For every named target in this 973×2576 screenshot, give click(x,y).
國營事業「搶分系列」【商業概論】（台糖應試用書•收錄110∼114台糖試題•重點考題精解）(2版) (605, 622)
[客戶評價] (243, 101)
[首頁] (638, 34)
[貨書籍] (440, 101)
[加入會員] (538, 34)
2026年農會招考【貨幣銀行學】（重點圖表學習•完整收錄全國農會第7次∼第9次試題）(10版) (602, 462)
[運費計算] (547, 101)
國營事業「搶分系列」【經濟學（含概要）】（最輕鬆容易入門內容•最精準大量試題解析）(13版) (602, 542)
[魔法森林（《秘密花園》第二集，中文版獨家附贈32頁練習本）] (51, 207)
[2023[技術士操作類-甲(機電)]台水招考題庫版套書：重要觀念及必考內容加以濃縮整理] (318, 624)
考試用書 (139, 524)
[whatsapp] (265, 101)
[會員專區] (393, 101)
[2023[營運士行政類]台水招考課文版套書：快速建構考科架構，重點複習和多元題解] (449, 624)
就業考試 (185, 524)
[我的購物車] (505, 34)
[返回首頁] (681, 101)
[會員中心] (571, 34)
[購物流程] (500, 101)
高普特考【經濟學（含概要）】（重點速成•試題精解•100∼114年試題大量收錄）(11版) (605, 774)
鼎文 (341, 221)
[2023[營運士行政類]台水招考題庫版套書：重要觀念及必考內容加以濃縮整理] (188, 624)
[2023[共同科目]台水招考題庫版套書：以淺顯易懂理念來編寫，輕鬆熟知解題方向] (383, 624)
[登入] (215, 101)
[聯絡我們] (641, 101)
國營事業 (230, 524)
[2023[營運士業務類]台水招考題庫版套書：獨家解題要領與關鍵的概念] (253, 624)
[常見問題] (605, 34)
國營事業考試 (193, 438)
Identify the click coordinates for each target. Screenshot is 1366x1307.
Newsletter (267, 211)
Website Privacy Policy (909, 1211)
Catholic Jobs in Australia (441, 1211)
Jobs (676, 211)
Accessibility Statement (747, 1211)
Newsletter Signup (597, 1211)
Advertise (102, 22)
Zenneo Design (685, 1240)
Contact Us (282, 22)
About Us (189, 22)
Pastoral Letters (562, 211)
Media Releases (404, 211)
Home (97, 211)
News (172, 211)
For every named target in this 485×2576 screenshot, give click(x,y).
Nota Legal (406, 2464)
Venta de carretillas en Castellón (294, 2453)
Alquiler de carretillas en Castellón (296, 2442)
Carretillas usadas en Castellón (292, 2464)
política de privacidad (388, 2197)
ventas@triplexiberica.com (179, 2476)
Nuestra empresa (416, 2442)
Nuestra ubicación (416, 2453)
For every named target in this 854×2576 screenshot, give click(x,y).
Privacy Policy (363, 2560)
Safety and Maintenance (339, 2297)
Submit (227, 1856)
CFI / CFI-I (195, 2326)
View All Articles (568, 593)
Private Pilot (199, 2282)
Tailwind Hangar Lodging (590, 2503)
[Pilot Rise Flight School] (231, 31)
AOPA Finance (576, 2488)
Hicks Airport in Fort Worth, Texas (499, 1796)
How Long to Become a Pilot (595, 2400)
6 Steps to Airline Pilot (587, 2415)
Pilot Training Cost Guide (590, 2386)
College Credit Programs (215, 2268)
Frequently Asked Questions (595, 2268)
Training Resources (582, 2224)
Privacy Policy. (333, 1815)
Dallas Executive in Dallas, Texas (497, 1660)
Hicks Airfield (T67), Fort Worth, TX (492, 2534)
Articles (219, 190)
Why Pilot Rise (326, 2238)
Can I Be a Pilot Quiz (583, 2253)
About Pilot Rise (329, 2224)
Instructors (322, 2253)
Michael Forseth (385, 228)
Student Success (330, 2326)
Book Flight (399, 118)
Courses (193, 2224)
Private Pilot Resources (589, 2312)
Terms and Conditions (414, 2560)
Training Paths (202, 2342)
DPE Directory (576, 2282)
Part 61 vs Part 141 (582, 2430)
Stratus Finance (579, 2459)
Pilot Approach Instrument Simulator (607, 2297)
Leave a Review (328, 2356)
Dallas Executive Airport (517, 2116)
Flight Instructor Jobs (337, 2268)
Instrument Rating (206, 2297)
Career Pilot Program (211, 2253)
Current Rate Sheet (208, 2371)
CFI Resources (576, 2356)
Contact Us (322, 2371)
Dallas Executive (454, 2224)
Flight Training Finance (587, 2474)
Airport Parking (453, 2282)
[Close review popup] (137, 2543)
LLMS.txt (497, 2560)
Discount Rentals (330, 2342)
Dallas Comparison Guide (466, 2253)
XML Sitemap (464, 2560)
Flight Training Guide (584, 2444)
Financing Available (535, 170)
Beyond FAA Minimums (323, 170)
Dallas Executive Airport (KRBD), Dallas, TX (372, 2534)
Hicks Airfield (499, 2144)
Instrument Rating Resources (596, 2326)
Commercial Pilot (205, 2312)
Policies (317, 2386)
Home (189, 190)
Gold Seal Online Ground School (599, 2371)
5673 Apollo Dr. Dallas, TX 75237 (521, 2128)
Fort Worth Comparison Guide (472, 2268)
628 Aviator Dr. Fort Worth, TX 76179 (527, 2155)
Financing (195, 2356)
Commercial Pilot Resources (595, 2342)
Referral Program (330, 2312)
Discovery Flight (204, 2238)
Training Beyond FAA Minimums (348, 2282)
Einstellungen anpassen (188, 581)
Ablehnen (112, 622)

### TASK DIRECTIONS
When the line with "College Credit Programs (215, 2268)" is reached in the data above, begin copying, and stop after the line with "Commercial Pilot Resources (595, 2342)"; copy each line exactly, both ends included.

### ANSWER SECTION
College Credit Programs (215, 2268)
Frequently Asked Questions (595, 2268)
Training Resources (582, 2224)
Privacy Policy. (333, 1815)
Dallas Executive in Dallas, Texas (497, 1660)
Hicks Airfield (T67), Fort Worth, TX (492, 2534)
Articles (219, 190)
Why Pilot Rise (326, 2238)
Can I Be a Pilot Quiz (583, 2253)
About Pilot Rise (329, 2224)
Instructors (322, 2253)
Michael Forseth (385, 228)
Student Success (330, 2326)
Book Flight (399, 118)
Courses (193, 2224)
Private Pilot Resources (589, 2312)
Terms and Conditions (414, 2560)
Training Paths (202, 2342)
DPE Directory (576, 2282)
Part 61 vs Part 141 (582, 2430)
Stratus Finance (579, 2459)
Pilot Approach Instrument Simulator (607, 2297)
Leave a Review (328, 2356)
Dallas Executive Airport (517, 2116)
Flight Instructor Jobs (337, 2268)
Instrument Rating (206, 2297)
Career Pilot Program (211, 2253)
Current Rate Sheet (208, 2371)
CFI Resources (576, 2356)
Contact Us (322, 2371)
Dallas Executive (454, 2224)
Flight Training Finance (587, 2474)
Airport Parking (453, 2282)
[Close review popup] (137, 2543)
LLMS.txt (497, 2560)
Discount Rentals (330, 2342)
Dallas Comparison Guide (466, 2253)
XML Sitemap (464, 2560)
Flight Training Guide (584, 2444)
Financing Available (535, 170)
Beyond FAA Minimums (323, 170)
Dallas Executive Airport (KRBD), Dallas, TX (372, 2534)
Hicks Airfield (499, 2144)
Instrument Rating Resources (596, 2326)
Commercial Pilot (205, 2312)
Policies (317, 2386)
Home (189, 190)
Gold Seal Online Ground School (599, 2371)
5673 Apollo Dr. Dallas, TX 75237 (521, 2128)
Fort Worth Comparison Guide (472, 2268)
628 Aviator Dr. Fort Worth, TX 76179 (527, 2155)
Financing (195, 2356)
Commercial Pilot Resources (595, 2342)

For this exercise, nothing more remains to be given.